Well, parent can find an error in a React app with a standard JS debugger, you can find an error in databases and filesystems with gdb or some such, but not vice versa.
I don't think that's quite it, at least not entirely. They were complaining about how everything they found on how to diagnose and inspect the problem started with downloading a third party tool.
I read this as a complaint that React doesn't provide information on what's going on that you can see and inspect (whether true or not). The equivalent for Postgres would be if they didn't document their protocol and instead referred you to a special debugger they provided, and you had to rely on that instead, making use of gdb or the equivalent much more complicated.
Except the React devtools extension is a first-party tool maintained by the React team [0]. They don't distribute with the library, but given that it's a browser extension there's not really any way that they could.
Also, the react dev tools aren't really a debugger. There's no way to step through code or similar. It just provides an insight into React's internal state (the component tree, and any state contained within it).

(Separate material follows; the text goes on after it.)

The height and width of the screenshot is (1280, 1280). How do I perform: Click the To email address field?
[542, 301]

The equivalent would be Postgres providing a tool to inspect the contents of its caches or indexes, and the OP complaining that they can't read them when using GDB.
> React devtools extension is a first-party tool maintained by the React team
Which makes my example more accurate barring two words...

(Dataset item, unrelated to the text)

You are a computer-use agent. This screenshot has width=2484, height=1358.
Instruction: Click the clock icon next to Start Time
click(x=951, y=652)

> Also, the react dev tools aren't really a debugger.
All it takes to be a debugger is to provide additional info about a running process. Insight into React's internal state definitely qualifies IMO. Even if you think it doesn't quite qualify, Chrome Devtools are a debugger, and whether something that extends it to give better info is a debugger or an extension for a dubber is missing the forest for the trees.
That said, I'm not necessarily agreeing with the original premise, since I don't know how hard React is to introspect at this point (I know in the past some websites purposefully made it very hard on purpose). I'm just not sure the original comment's point of view can be boiled down to whether someone is familiar with the technology or not (and part of the reason I'm not sure might be lack of knowledge).
I read this as a complaint that React doesn't provide information on what's going on that you can see and inspect (whether true or not). The equivalent for Postgres would be if they didn't document their protocol and instead referred you to a special debugger they provided, and you had to rely on that instead, making use of gdb or the equivalent much more complicated.